Literature DB >> 9373239

Comparison of caspase activation and subcellular localization in HL-60 and K562 cells undergoing etoposide-induced apoptosis.

L M Martins1, P W Mesner, T J Kottke, G S Basi, S Sinha, J S Tung, P A Svingen, B J Madden, A Takahashi, D J McCormick, W C Earnshaw, S H Kaufmann.   

Abstract

Previous studies have shown that K562 chronic myelogenous leukemia cells are resistant to induction of apoptosis by a variety of agents, including the topoisomerase II (topo II) poison etoposide, when examined 4 to 24 hours after treatment with an initiating stimulus. In the present study, the responses of K562 cells and apoptosis-proficient HL-60 acute myelomonocytic leukemia cells to etoposide were compared, with particular emphasis on determining the long-term fate of the cells.

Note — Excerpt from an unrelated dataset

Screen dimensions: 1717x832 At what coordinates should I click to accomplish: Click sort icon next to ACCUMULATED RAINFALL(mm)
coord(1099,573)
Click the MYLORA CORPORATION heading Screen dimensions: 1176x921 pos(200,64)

When cells were treated with varying concentrations of etoposide for 1 hour and subsequently plated in soft agar, the two cell lines displayed similar sensitivities, with a 90% reduction in colony formation at 5 to 10 mu mol/L etoposide. After treatment with 17 mu mol/L etoposide for 1 hour, cleavage of the caspase substrate poly(ADP-ribose) polymerase (PARP), DNA fragmentation, and apoptotic morphological changes were evident in HL-60 cells in less than 6 hours. After the same treatment, K562 cells arrested in G2 phase of the cell cycle but otherwise appeared normal for 3 to 4 days before developing similar apoptotic changes. When the etoposide dose was increased to 68 mu mol/L, apoptotic changes were evident in HL-60 cells after 2 to 3 hours, whereas the same changes were observed in K562 cells after 24 to 48 hours. This delay in the development of apoptotic changes in K562 cells was accompanied by delayed release of cytochrome c to the cytosol and delayed appearance of peptidase activity that cleaved the fluorogenic substrates Asp-Glu-Val-Asp-aminotrifluoromethylcoumarin (DEVD-AFC) and Val-Glu-Ile-Asp-aminomethylcoumarin (VEID-AMC) as well as an altered spectrum of active caspases that were affinity labeled with N-(Nalpha-benzyloxycarbonylglutamyl-Nepsilon-biotin yllysyl) aspartic acid [(2,6-dimethylbenzoyl)oxy]methyl ketone [z-EK(bio)D-aomk]. On the other hand, the activation of caspase-3 under cell-free conditions occurred with indistinguishable kinetics in cytosol prepared from the two cell lines. Collectively, these results suggest that a delay in the signaling cascade upstream of cytochrome c release and caspase activation leads to a long latent period before the active phase of apoptosis is initiated in etoposide-treated K562 cells. Once the active phase of apoptosis is initiated, the spectrum and subcellular distribution of active caspase species differ between HL-60 and K562 cells, but a similar proportion of cells are ultimately killed in both cell lines.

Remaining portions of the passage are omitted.